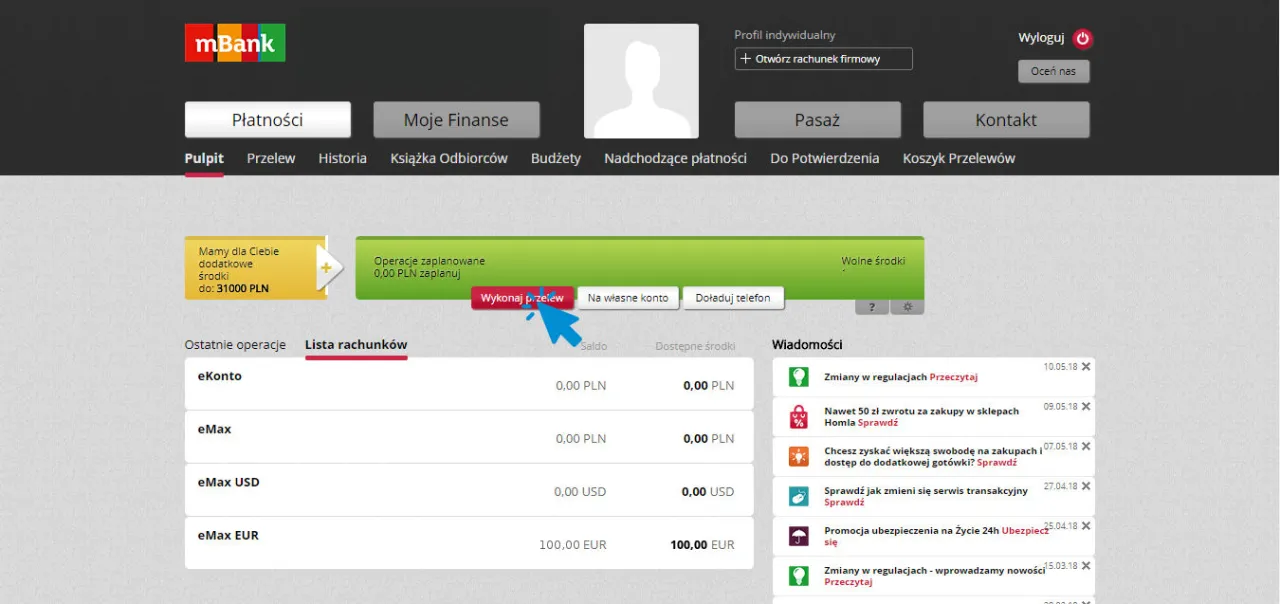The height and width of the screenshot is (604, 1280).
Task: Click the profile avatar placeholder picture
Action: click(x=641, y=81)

...

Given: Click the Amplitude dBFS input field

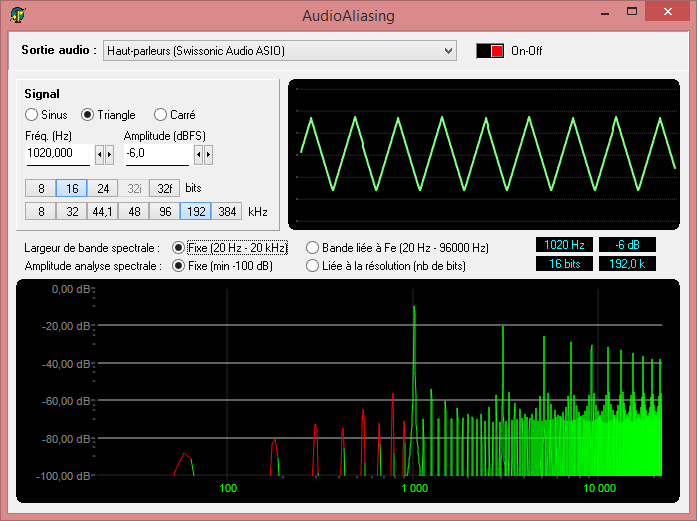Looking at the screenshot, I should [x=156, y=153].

==

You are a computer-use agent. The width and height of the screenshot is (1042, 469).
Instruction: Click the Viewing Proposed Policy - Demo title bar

▸ **YOUR ASSIGNMENT**:
Reproduce exactly, and only, the part of the listing above that begins at the line with "You are a computer-use" and goes on through the line with "Instruction: Click the".

▸ **SOLUTION BELOW**:
You are a computer-use agent. The width and height of the screenshot is (1042, 469).
Instruction: Click the Viewing Proposed Policy - Demo title bar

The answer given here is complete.